Arky writes: Just today seat polling (ugh, I know) commissioned by a candidate (double ugh) suggests that Kerryn Phelps’ support is falling. This is believable given her tactical blunder of swinging between “put the Liberals last!” to preferencing the Liberals (and the poll appears to support this as the reason). When you try and please everyone, you please no one. Anti-Liberal voters no longer trust her; Liberal voters probably don’t trust her either because of how she came after the Libs at the start, and it won’t be Liberal preferences she needs to get into office anyway.

Baffling political judgement, or lack of it. The preferencing among Labor, the Greens, Phelps and Heath is going to make this a very different seat to call on the night unless the Liberal vote recovers to the point that no exclusion order can realistically produce a preference flows can realistically defeat them

On the tampon tax

Karey writes: I’m with you on symbolic issues that give the appearance of progress when they actually affect little of substance. Even more when, as you say, the campaign lends legitimacy to the substance whose removal would make a difference. As so often, you give me joy on things I’ve been biting my tongue on while everyone else seems to be cheering.

Andrea writes: Well it’s better than a kick up the whatzee, and I think it’s more than a baby step, it’s righting the wrong of charging extra tax on a product completely necessary for half the population for a significant portion of their lives. Not with you on this Helen, it’s good.

On the insurance industry’s “everything is fine” defence

Dog’s Breakfast writes: The bad apples were in a rotten barrel in a decrepit industry in a moribund economy in a greed-filled society in a corrupt polity, but it wasn’t systemic.

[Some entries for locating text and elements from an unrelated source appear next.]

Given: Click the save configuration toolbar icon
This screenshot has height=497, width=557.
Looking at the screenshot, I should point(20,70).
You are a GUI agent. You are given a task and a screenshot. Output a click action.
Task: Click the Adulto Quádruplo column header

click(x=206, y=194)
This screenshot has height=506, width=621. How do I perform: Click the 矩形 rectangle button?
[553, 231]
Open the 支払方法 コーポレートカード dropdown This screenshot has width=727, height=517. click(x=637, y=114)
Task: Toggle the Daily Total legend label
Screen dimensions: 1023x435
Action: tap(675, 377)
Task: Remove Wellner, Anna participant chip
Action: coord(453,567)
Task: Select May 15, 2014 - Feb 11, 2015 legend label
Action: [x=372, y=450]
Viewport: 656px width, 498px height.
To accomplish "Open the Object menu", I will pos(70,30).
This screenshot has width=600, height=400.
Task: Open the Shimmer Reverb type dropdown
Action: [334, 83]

Quatermass writes: Financial institutions can more easily get away with scumbaggery like charging the deceased for fees because in many cases they can just scoop their fees directly out of the accounts they manage. Instead they should invoice clients for the services they provide and wait to be paid for service, as other industries do. Of course, if such a change were imposed on the financial industry, they would moan about the friction and the inconvenience. Like the red tape that they themselves blithely tie their clients in.